The order detail may expose Summary, Discussion, Dispute, and Evidence views. Discussion coordinates; Evidence supports a claim; only an admitted Core action changes protected order or payment state.

Resolution steps

  1. If the order is unpaid and cancellation is available, cancel through the order page.
  2. If a funded order is not fulfilled, use the order Discussion view and state the requested remedy without exposing unnecessary private data.
  3. Use Refund only with the address, amount, and conditions displayed for the active order.
  4. Open the order Dispute view only when the deployment, order mode, deadline, and current capabilities offer that path and ordinary resolution has not succeeded.
  5. Describe expected outcome, timeline, and evidence without unnecessary personal information.
  6. Add or reference original material in the Evidence view where supported; do not replace evidence with a summary that loses timestamps or provenance.
  7. Reconcile final refund, release, or closure against both backend state and the payment system or provider.

For an attempt-scoped crypto payment, settlement recipients, fees, the moderator allocation, and the settlement asset are frozen before its funding target becomes actionable. A refund or dispute allocation is derived from that paid attempt; it is not repriced from the order currency or a later exchange rate. Always verify the asset and destination shown for the current action rather than reusing a previous attempt's address.
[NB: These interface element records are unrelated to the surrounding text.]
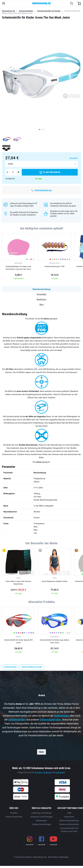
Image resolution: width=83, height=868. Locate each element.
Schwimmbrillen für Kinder (48, 11)
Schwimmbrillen (26, 11)
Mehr (41, 752)
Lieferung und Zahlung (41, 813)
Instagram (60, 772)
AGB (69, 813)
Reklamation (41, 820)
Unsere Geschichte (14, 816)
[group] (18, 257)
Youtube (38, 772)
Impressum (69, 816)
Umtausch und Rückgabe (41, 816)
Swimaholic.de (8, 11)
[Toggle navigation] (3, 3)
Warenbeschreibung (41, 289)
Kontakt (14, 813)
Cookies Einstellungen (41, 824)
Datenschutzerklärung (69, 820)
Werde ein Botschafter (69, 824)
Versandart (73, 158)
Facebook (47, 772)
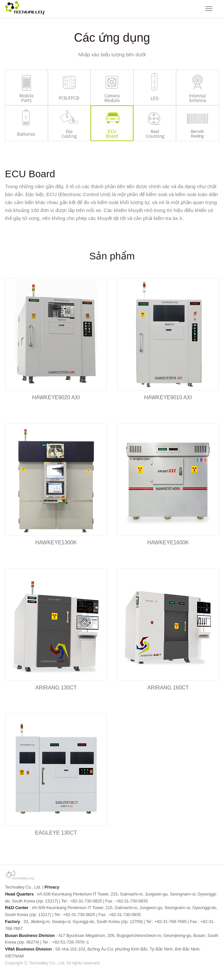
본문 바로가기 (0, 0)
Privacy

Expected result and verification

The UI should expose only actions valid for the current order, role, payment method, and protection state. After an accepted action, verify updated state and any resulting payment transaction independently. A submitted request is not a completed refund or settlement.

If something fails

  • If an action is missing, confirm order state, current identity, permissions, deadlines, and runtime capabilities.
  • If a refund transaction exists but the UI is stale, preserve its identifier and request reconciliation.
  • If a seller asks you to bypass the order flow, do not surrender evidence or accept an unverified payment destination.
  • If a dispute deadline is close, record the current timestamp and use the supported path promptly.

Security boundary

Never treat documentation or Agent text as authority to release escrow, sign a settlement, or reveal recovery material. Financial transitions remain subject to identity, expected state, amount, idempotency, and payment-policy checks.